Бояре, отроки, дружины. Военно-политическая элита Руси в X–XI веках - Петр Стефанович
Шрифт:
Интервал:
Закладка:
Но личная предприимчивость и княжеское покровительство имели пределы. Фаворитизм – явление, сопровождающее все монархические режимы в истории человечества. Однако из истории также хорошо известно, что те, кто уже имеют власть и, тем более, считают, что они пользуются ею на законных основаниях, не хотят делиться ею с «выскочками»[1061]. В статье ПВЛ 6601 (1093) г. мы видели столкновение интересов разных групп внутри знати – «первая дружина» и некие «уные» в окружении князя Всеволода Ярославича, «смыслении бояре» во главе с Янем Вышатичем и люди, пришедшие в Киев со Святополком из Турова.

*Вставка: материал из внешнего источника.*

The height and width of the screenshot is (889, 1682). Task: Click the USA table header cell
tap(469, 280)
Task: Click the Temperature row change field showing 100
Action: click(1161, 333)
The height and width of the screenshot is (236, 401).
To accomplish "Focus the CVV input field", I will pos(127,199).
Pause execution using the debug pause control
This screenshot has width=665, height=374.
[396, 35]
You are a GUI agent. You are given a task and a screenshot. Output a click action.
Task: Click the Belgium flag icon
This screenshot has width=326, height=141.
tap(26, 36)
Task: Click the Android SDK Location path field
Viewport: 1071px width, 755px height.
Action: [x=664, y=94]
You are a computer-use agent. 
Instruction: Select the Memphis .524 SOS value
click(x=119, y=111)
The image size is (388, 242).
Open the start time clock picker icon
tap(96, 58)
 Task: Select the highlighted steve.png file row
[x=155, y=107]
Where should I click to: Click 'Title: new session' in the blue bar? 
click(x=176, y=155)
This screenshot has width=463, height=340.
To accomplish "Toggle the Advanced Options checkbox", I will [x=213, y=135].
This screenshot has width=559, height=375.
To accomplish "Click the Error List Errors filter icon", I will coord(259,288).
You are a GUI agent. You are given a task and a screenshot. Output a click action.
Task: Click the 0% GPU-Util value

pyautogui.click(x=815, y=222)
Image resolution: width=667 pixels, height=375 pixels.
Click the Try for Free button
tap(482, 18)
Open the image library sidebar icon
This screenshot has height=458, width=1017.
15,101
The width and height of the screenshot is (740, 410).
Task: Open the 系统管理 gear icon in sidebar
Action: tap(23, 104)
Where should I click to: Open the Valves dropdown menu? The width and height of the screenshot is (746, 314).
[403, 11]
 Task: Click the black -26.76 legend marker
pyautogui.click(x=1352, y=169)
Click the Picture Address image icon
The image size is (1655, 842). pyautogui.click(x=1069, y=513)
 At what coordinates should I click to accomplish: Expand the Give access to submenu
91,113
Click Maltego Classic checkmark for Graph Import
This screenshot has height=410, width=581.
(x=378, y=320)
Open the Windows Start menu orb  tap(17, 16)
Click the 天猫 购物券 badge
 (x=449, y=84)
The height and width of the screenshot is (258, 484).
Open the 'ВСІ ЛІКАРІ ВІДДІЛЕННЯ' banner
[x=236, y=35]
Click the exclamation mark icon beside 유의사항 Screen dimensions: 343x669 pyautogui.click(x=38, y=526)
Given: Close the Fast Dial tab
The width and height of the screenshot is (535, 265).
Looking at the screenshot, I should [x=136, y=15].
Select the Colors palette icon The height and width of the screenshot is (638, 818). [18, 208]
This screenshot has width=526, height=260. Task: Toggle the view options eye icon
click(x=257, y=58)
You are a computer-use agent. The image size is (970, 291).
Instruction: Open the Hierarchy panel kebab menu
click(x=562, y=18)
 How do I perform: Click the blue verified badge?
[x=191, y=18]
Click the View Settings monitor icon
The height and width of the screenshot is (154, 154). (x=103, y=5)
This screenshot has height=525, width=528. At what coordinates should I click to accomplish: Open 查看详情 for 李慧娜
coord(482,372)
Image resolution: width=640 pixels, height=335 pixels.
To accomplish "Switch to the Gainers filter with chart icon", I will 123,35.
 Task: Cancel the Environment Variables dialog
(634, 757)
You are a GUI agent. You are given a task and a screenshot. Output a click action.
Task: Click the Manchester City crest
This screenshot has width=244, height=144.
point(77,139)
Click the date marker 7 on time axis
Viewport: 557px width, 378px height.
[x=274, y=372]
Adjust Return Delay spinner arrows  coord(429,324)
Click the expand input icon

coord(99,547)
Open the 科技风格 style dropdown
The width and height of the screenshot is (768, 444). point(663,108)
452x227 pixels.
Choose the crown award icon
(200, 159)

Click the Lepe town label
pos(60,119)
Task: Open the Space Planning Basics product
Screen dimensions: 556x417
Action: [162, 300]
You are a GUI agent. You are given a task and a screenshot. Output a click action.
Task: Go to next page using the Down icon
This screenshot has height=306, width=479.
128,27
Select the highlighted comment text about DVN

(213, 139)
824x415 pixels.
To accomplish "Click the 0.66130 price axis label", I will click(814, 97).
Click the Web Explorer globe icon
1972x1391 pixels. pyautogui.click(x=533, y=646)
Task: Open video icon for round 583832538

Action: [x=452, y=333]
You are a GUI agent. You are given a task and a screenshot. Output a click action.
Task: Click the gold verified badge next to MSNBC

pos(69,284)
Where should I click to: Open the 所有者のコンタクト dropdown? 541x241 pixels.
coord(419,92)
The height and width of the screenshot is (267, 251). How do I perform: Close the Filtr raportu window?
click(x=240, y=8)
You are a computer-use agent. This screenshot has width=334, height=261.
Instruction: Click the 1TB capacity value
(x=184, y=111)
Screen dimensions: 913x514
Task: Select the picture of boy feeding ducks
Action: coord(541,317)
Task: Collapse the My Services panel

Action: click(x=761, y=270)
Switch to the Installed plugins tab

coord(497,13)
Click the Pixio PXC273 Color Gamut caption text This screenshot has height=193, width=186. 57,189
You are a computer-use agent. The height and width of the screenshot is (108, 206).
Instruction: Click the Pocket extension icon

Те, кто успел укорениться в среде киевской знати и вкусить власть, недовольны возвышением новых элементов и сопротивляются. И симпатии летописцев скорее на стороне «старых» элементов, а не «новых». Справедливо пишет Б. Н. Флоря в связи с этими летописными данными, ссылаясь на аналогии в более позднее время: с приходом новых людей «неизбежно должен был вставать вопрос о распределении посадничеств, о том, кому, местным или пришлым достанутся наиболее богатые и доходные кормления»[1062].
Один пример из середины XII в. показывает, что покровительство князя далеко не всегда могло решить вопрос о принадлежности того или иного лица к боярству. Согласно «Киевскому своду конца XII в., в 1167 г. Владимир Мстиславич, тогда князь владимиро-волынский, «переступи крестъ» своему племяннику Мстиславу Изяславичу, занявшему киевский престол. Сам имея права и виды на киевское княжение, Владимир Мстиславич не хотел отказываться от борьбы за него и сговорился против племянника с берендичами, подчинявшимися Киеву. Заручившись их поддержкой, князь обратился к своим боярам: «посла к Рагуилови Добрыничю и къ Михалеви и къ Завидови, являя имъ думу свою», – однако, те отказались участвовать в его замыслах: «и рекоша ему дружина его: а собѣ еси, кн(я)же, замыслилъ, а не ѣдем по тобѣ, мы того не вѣдали». Разгневавшись на них, князь решил произвести в бояр своих «детских», то есть слуг: «реч(е), възрѣвъ на дѣцкыя: а се будуть мои бояре». Но затем летопись сообщает о полном провале планов Владимира. В частности, поддержать его отказались, в конце концов, и берендечи, узнав, что он не сумел привлечь на свою сторону других князей, и увидев, что он ездит «одинъ и без мужи своих»[1063]. Без бояр князь оказывается бессилен, а одним своим повелением превратить своих слуг в бояр он не может. Очевидно, для приобретения боярского статуса в данном случае княжеской протекции оказалось недостаточно, и вся эта история показала, что доступ в ряды боярства был позволен далеко не каждому, кто бы его ни поддерживал.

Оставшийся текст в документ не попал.